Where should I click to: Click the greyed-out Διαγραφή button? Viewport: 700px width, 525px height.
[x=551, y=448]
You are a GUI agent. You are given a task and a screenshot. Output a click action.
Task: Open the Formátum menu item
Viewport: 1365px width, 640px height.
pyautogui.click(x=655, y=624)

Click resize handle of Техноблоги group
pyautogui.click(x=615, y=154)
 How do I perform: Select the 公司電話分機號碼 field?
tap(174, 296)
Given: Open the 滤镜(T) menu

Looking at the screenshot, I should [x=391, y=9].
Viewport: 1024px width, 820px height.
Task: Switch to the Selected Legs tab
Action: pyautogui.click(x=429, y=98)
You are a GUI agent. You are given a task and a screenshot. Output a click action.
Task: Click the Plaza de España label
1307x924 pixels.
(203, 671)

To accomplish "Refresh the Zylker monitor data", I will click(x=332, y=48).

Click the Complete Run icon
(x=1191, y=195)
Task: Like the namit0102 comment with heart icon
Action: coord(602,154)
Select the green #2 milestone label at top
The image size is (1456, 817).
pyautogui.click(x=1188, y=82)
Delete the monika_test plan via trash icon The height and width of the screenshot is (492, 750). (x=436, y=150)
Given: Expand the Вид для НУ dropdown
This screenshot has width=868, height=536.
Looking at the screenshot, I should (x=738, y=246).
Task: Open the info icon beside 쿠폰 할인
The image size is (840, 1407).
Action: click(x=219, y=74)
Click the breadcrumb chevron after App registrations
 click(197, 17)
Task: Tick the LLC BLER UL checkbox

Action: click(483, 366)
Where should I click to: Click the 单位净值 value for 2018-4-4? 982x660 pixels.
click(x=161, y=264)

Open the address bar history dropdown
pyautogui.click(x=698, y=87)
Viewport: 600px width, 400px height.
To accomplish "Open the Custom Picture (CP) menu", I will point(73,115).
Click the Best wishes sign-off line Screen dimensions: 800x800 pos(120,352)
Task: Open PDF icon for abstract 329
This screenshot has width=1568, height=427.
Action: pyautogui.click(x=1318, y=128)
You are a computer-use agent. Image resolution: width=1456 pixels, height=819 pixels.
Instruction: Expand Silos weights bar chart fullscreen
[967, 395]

- - - - -

** What you have to do **
Copy out all of the records above, line for line, with nothing changed.

** Output **
Where should I click to: Click the greyed-out Διαγραφή button? Viewport: 700px width, 525px height.
[x=551, y=448]
You are a GUI agent. You are given a task and a screenshot. Output a click action.
Task: Open the Formátum menu item
Viewport: 1365px width, 640px height.
pyautogui.click(x=655, y=624)

Click resize handle of Техноблоги group
pyautogui.click(x=615, y=154)
 How do I perform: Select the 公司電話分機號碼 field?
tap(174, 296)
Given: Open the 滤镜(T) menu

Looking at the screenshot, I should [x=391, y=9].
Viewport: 1024px width, 820px height.
Task: Switch to the Selected Legs tab
Action: pyautogui.click(x=429, y=98)
You are a GUI agent. You are given a task and a screenshot. Output a click action.
Task: Click the Plaza de España label
1307x924 pixels.
(203, 671)

To accomplish "Refresh the Zylker monitor data", I will click(x=332, y=48).

Click the Complete Run icon
(x=1191, y=195)
Task: Like the namit0102 comment with heart icon
Action: coord(602,154)
Select the green #2 milestone label at top
The image size is (1456, 817).
pyautogui.click(x=1188, y=82)
Delete the monika_test plan via trash icon The height and width of the screenshot is (492, 750). (x=436, y=150)
Given: Expand the Вид для НУ dropdown
This screenshot has width=868, height=536.
Looking at the screenshot, I should (x=738, y=246).
Task: Open the info icon beside 쿠폰 할인
The image size is (840, 1407).
Action: click(x=219, y=74)
Click the breadcrumb chevron after App registrations
 click(197, 17)
Task: Tick the LLC BLER UL checkbox

Action: click(483, 366)
Where should I click to: Click the 单位净值 value for 2018-4-4? 982x660 pixels.
click(x=161, y=264)

Open the address bar history dropdown
pyautogui.click(x=698, y=87)
Viewport: 600px width, 400px height.
To accomplish "Open the Custom Picture (CP) menu", I will point(73,115).
Click the Best wishes sign-off line Screen dimensions: 800x800 pos(120,352)
Task: Open PDF icon for abstract 329
This screenshot has width=1568, height=427.
Action: pyautogui.click(x=1318, y=128)
You are a computer-use agent. Image resolution: width=1456 pixels, height=819 pixels.
Instruction: Expand Silos weights bar chart fullscreen
[967, 395]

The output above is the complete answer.